How do we use your data and what is our legal basis for processing?

We will use the data to record and assess the effectiveness of our research impact; we will also use the data to inform the University’s submission to the Research Excellence Framework 2029.

In line with our charter which states that we advance learning and knowledge by teaching and research, the University processes personal data for research purposes under Article 6 (1) (e) of the UK General Data Protection Regulation (GDPR), i.e. Processing is necessary for the performance of a task carried out in the public interest. Due to the close nature of the relationship between research and research impact, public task is also the legal basis for the University for processing personal data relating to research impact.

Who do we share your data with?

This information will be processed within the University and may be shared with Research England (RE), who is conducting REF 2029. RE is part of UK Research and Innovation (UKRI) and under this arrangement UKRI has the role of “data controller” for personal data submitted to the REF 2029. Any personal data submitted by Universities to REF 2029 will be collected, stored and processed in accordance with current data protection legislation. The University of York will not share your information externally for any other purposes without your consent unless exceptional circumstances apply.

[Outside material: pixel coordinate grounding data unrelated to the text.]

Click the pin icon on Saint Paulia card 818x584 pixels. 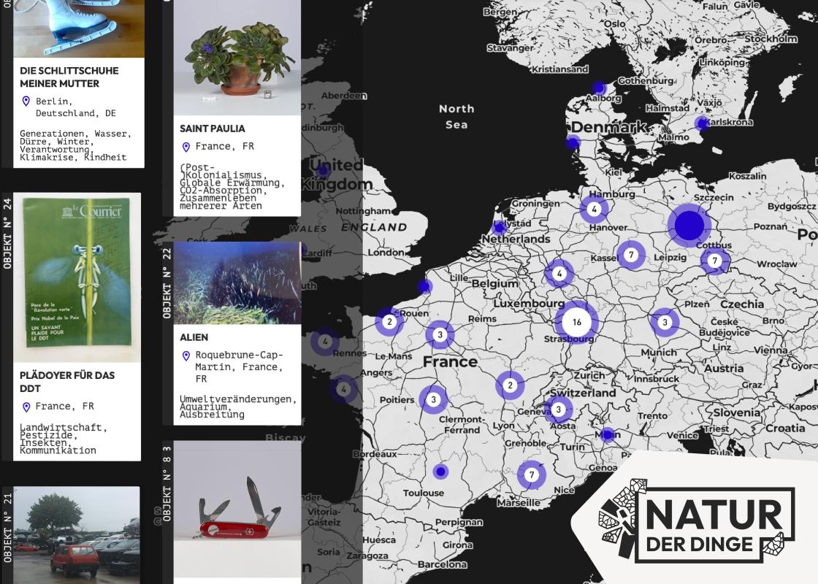click(186, 147)
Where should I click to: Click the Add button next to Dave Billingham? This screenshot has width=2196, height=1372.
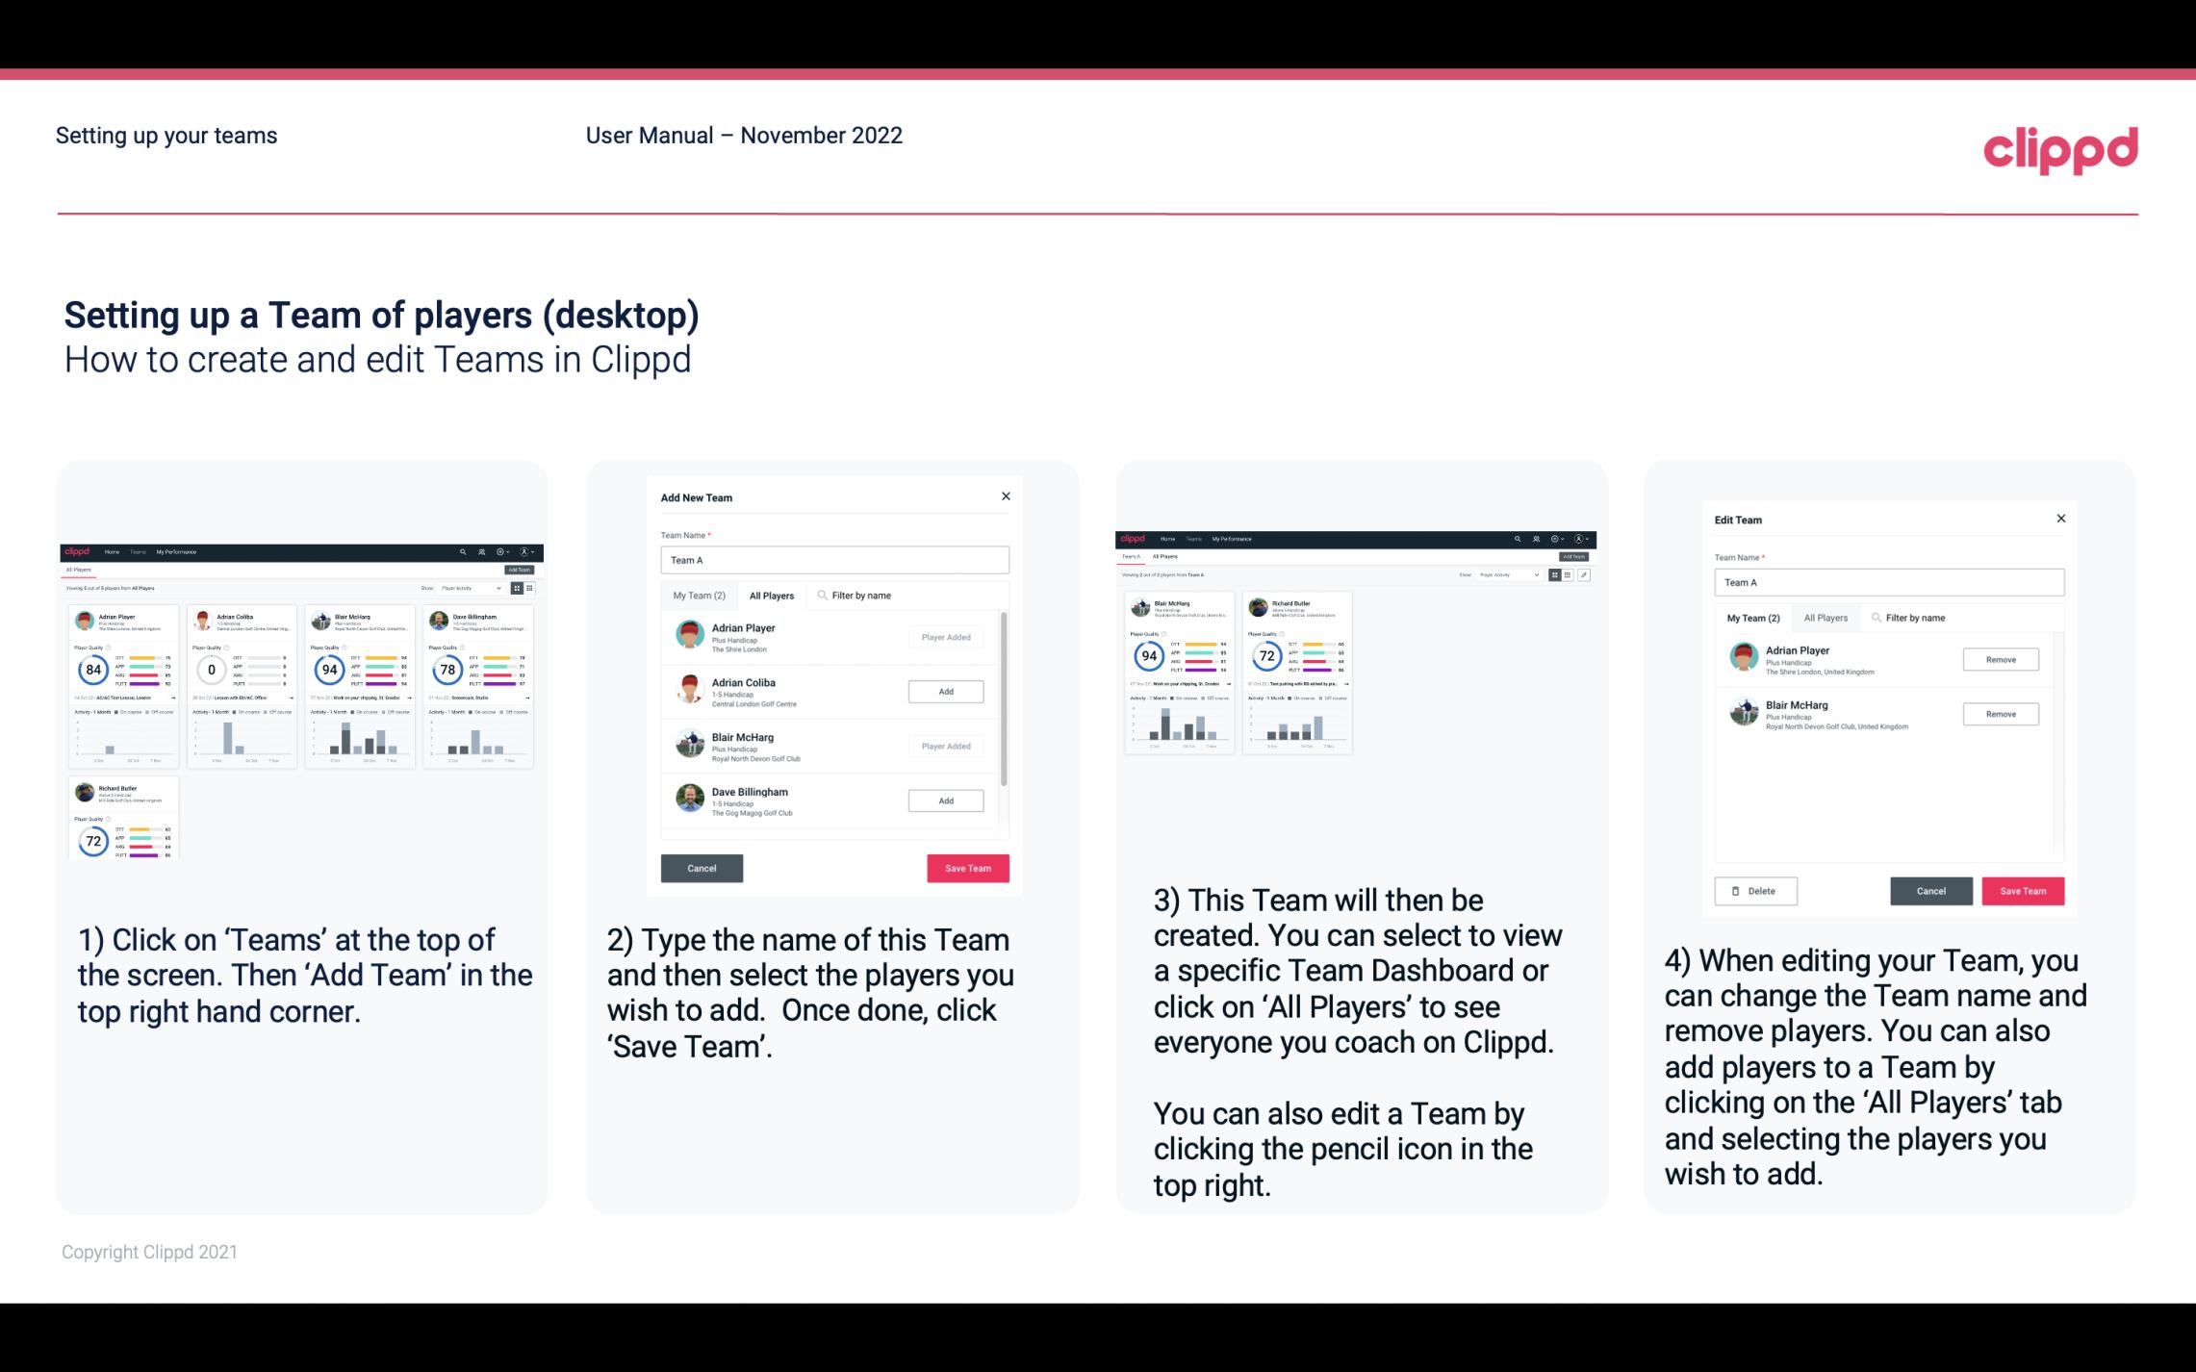tap(944, 801)
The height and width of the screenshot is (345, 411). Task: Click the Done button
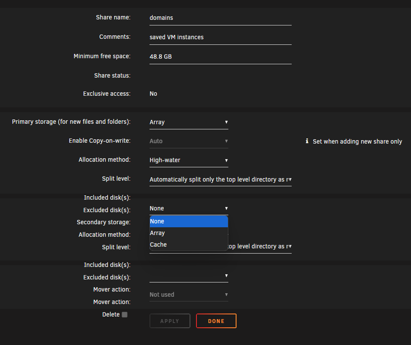click(x=216, y=321)
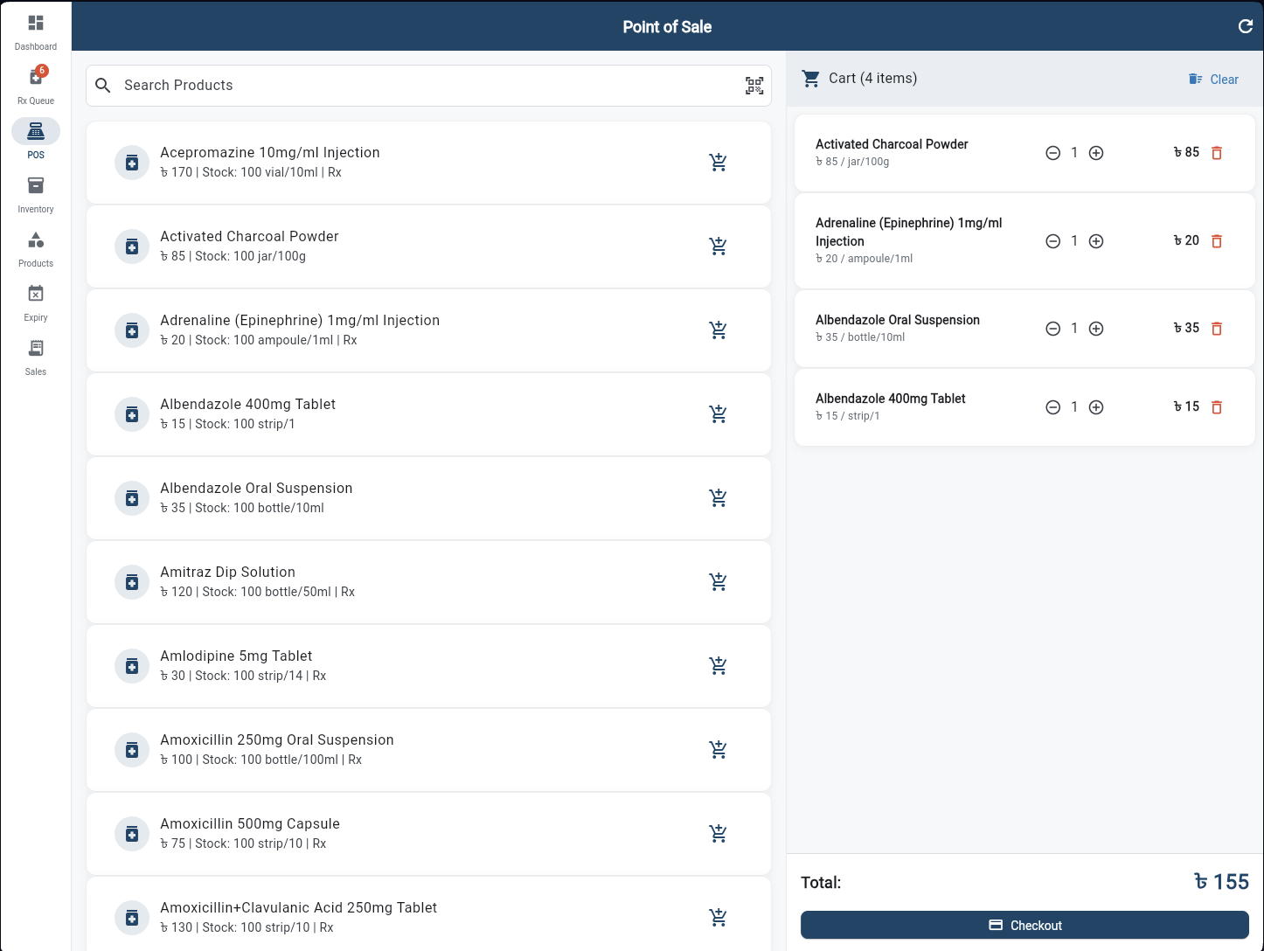The height and width of the screenshot is (951, 1264).
Task: Add Amlodipine 5mg Tablet to the cart
Action: click(718, 665)
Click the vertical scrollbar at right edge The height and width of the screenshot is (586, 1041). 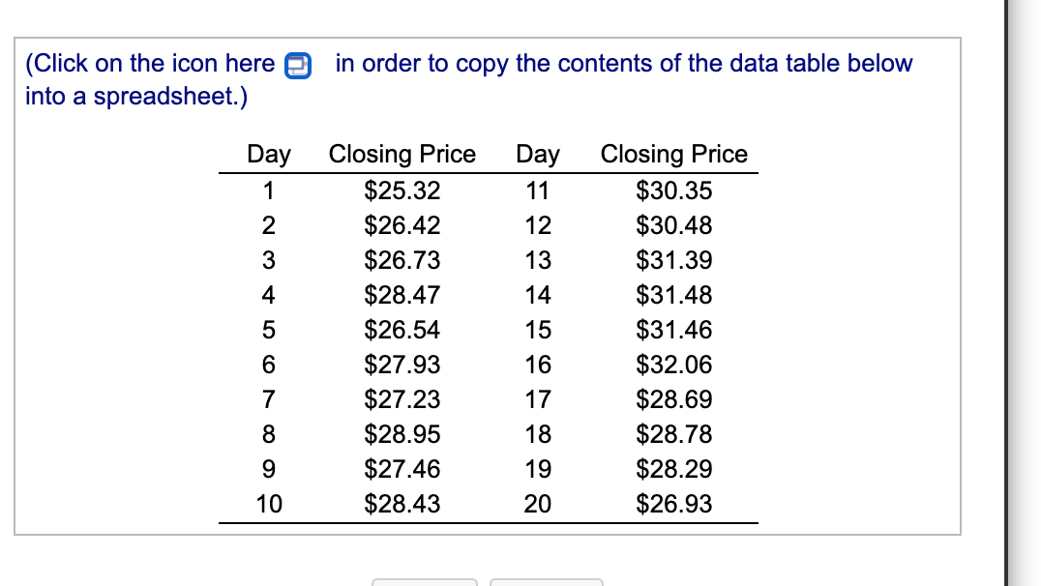[x=1008, y=293]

How do we keep your data secure?

The University maintains a high standard of information security. Access to information and systems for all users are restricted on a need-to-know basis, and security arrangements are reviewed to ensure their continued suitability. For further information see, our IT security webpages.

How do we transfer your data safely internationally?

In certain cases, your personal data will be transferred outside the UK. For these transfers, the University will always comply with UK GDPR obligations and use necessary safeguards to protect your data.

How long will we keep your data?

The University will only keep your data as long as necessary to meet legal requirements or satisfy a defined business need. Specific retention timeframes are set out in the University’s Records Retention Schedule.

What rights do you have in relation to your data?

Under the UK GDPR, you have a right of access to your data, a right to rectification, erasure (in certain circumstances), restriction of processing, objection or portability (in certain circumstances). You also have a right to withdraw consent, and rights relating to automated decision making. For more information see Individuals’ Rights.

Questions or concerns

If you have any queries about this privacy notice or about how your data is being processed, please contact the University’s Information Governance Team at dataprotection@york.ac.uk.

Right to complain

If you wish to make a data protection complaint, please contact the University’s Data Protection Officer at dataprotection@york.ac.uk.

If you are unhappy with the way in which the University has handled your personal data, you also have a right to complain to the Information Commissioner’s Office (ICO).

Changes to our privacy notice

We keep our privacy notice under regular review. This notice was last updated on 16 June 2026.